In June 2017, CNL issued a Request for Expressions of Interest in CNL’s Small Modular Reactor Strategy which received 80 responses: from Canada (51), U.K. (11), U.S. (9), Europe (5), China (1), Japan (1), Brazil (1) and one other country. The responses included 19 expressions of interest to build a prototype or demonstration reactor at a CNL site, spanning a wide range of SMR concepts. Canada’s nuclear regulator, the Canadian Nuclear Safety Commission (CNSC) is involved in pre-licensing vendor design review (VDR), an optional service to assess a nuclear power plant design based on a vendor’s reactor technology, for ten SMRs with capacities in the range of 3 to 300 MWe. For example, the Canadian company Terrestrial Energy announced in November 2017 the completion of the first phase of CNSC’s pre-licensing VDR for their Integral Molten Salt Reactor, a 400 MWt (190 MWe) modular design which they expect could be ready for deployment in 2026. Other VDR applications which CNR has received include those for NuScale Power’s 50 MWe self-contained integral pressurized water reactor and Westinghouse’s eVinci micro-reactor, capable of providing heat and power from 200 Kwe to 25 MWe and process heat up to 600 degrees Centigrade, which would be suitable for remote communities, mining sites and industries in Canada’s north and near-north.

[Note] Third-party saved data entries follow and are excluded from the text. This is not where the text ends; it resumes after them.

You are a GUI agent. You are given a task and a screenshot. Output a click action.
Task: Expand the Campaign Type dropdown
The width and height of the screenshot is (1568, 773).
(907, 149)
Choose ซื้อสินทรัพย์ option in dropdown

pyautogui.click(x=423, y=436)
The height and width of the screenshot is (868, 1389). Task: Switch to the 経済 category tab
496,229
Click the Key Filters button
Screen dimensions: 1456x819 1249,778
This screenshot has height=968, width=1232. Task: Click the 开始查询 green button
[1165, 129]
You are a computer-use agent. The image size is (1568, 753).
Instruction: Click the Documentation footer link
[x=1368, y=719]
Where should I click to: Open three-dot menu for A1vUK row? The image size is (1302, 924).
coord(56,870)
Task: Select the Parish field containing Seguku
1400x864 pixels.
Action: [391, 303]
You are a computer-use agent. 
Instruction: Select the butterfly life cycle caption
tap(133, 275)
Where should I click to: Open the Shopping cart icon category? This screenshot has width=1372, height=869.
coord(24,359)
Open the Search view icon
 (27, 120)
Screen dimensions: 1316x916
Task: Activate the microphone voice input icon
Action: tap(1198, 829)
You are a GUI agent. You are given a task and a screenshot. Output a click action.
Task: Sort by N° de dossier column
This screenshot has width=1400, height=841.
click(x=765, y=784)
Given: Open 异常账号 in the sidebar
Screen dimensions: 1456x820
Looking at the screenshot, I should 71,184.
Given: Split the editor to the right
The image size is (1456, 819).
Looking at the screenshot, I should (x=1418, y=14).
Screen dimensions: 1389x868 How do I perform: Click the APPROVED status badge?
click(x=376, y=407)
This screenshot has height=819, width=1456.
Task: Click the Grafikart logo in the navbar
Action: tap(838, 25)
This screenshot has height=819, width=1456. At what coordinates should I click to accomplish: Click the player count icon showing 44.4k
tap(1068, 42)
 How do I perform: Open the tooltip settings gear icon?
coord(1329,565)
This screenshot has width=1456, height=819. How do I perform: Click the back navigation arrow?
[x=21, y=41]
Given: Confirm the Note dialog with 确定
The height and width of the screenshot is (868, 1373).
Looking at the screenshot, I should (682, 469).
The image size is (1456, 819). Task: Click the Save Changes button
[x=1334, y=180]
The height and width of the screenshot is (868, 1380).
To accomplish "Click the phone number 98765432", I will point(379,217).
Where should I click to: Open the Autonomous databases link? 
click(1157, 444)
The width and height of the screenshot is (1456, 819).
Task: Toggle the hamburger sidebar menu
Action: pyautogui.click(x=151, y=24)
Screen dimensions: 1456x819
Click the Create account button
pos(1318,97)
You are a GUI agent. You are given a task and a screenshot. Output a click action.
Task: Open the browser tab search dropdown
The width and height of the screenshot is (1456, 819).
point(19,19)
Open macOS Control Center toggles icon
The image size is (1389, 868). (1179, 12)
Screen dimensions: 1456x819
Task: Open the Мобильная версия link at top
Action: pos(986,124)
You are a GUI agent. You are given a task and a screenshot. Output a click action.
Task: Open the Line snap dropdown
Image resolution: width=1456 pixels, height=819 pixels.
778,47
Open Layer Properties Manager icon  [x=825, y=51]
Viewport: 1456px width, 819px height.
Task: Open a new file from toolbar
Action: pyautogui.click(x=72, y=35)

Finally, it should be noted that CNL’s Tritium Handling Facility which has the technologies to remove this mildly radioactive isotope of hydrogen (and ideal first generation fusion fuel) from a Candu reactor’s heavy water feed, can also provide crucial support for Canada’s fusion program. The Canadian fusion community based in universities, industry and research support organizations across five provinces has an active program covering the spectrum, from magnetic confinement (tokamak), inertial confinement (laser), and magnetic target fusion, as described in a 2016 report, “Fusion 2030: Roadmap for Canada.”
Canada’s bid to become a leading international test bed for small modular reactors, together with the capabilities of its fusion community, can help to accelerate the delivery of reliable, low cost power and heat to regions in the Mid-Canada Corridor and the Canadian Arctic where transportation costs dramatically increase the cost of everything from food to diesel fuel, as it also serves as an opportunity to increase our collaboration with the United States, China, Russia, and India. It would truly be in the interest of Canada to cooperate more closely with each of these nations, all of which not only have significant capabilities in the nuclear sector, but which also happen to be the Four Powers upon whose close collaboration the success of the Belt and Road Initiative depends.
The next step lies in deepening Canada’s already ongoing collaboration with each of the Four Powers in Space, to chart the path for mankind’s future on the Moon, Mars, the entire Solar System, and beyond.